La storia in fondo sarebbe semplice e anche poco originale: una popolana diventa l’amante del più ricco e potente della città e, con invidia di molti e scandalo dei benpensanti, dura finché dura.
Invece Bevilacqua, in questo suo primo romanzo scritto nel 1964, riesce a renderla unica, calandola nella sua Parma dei primi anni ‘60 e portandola a emblema di un riscatto sociale, con sullo sfondo la lotta delle classi povere contro lo strapotere dei padroni.

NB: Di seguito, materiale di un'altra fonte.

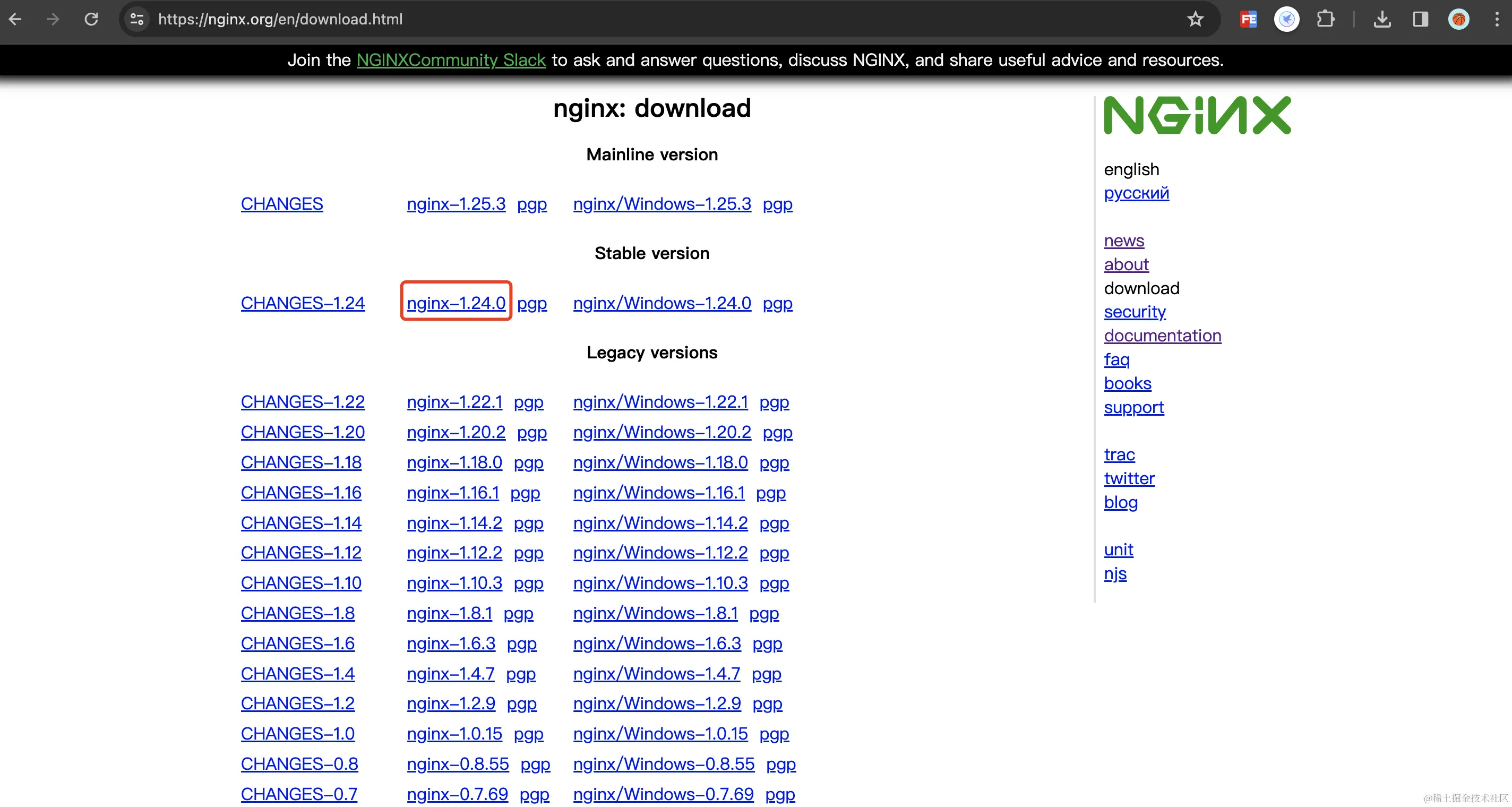Go back to the previous page
The height and width of the screenshot is (807, 1512).
point(15,19)
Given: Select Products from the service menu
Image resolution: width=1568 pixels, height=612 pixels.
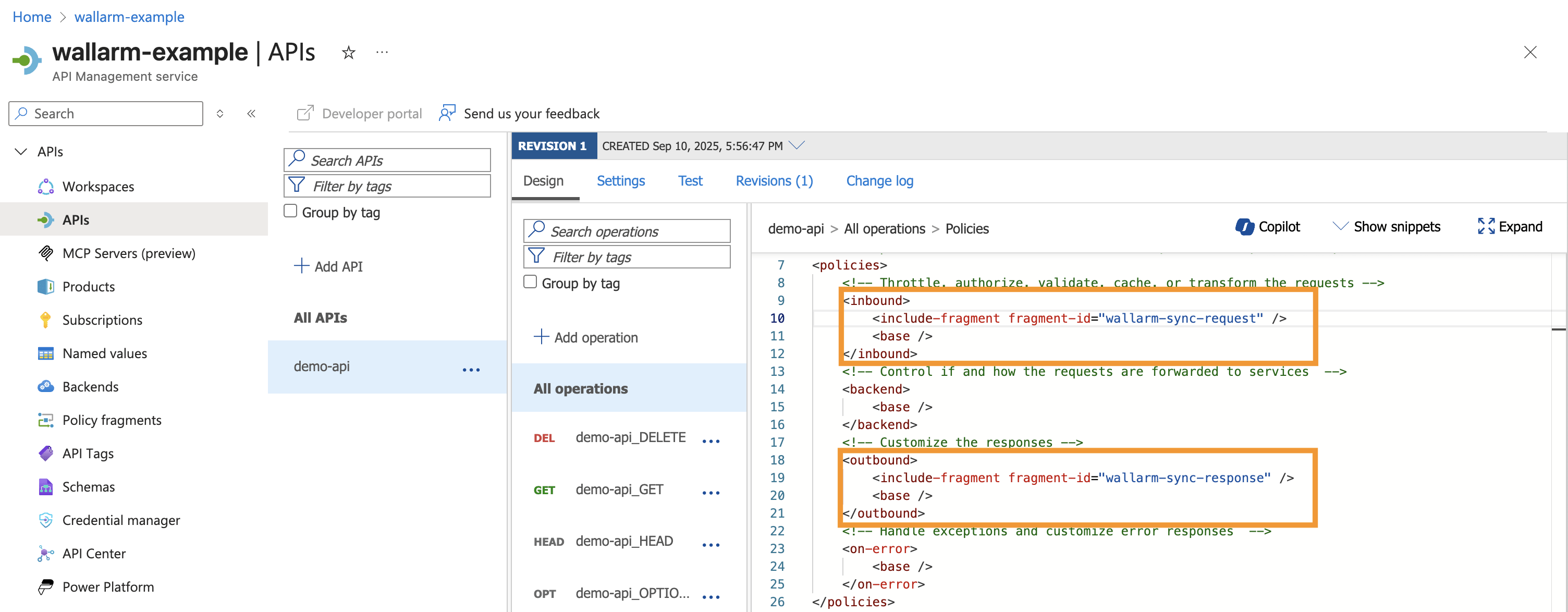Looking at the screenshot, I should (88, 286).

La Califfa è una bellissima ragazza di origine popolare che diventa l’amante di Annibale Doberdò: l’industriale più potente della città, una sorta di Mastro-don Gesualdo, autorevole e spregiudicato. Memorabile ritratto di donna libera, sana di fondo e, a suo modo, innocente. La Califfa è un’amante senza servilità nella cui schiettezza amorosa l’industriale ritrova, in un punto nevralgico della sua esistenza, una voglia nuova di vita e la sua stessa libertà. Contro questa relazione si armano tutti i potenti della sua corte, ma sarà solo la morte improvvisa di Doberdò a stroncarla. E la Califfa tornerà nel suo quartiere d’origine, sola, ma con la coscienza di aver contribuito a trasformare, oltre che l’anima e l’intimità di un uomo, l’aspetto sociale di una città.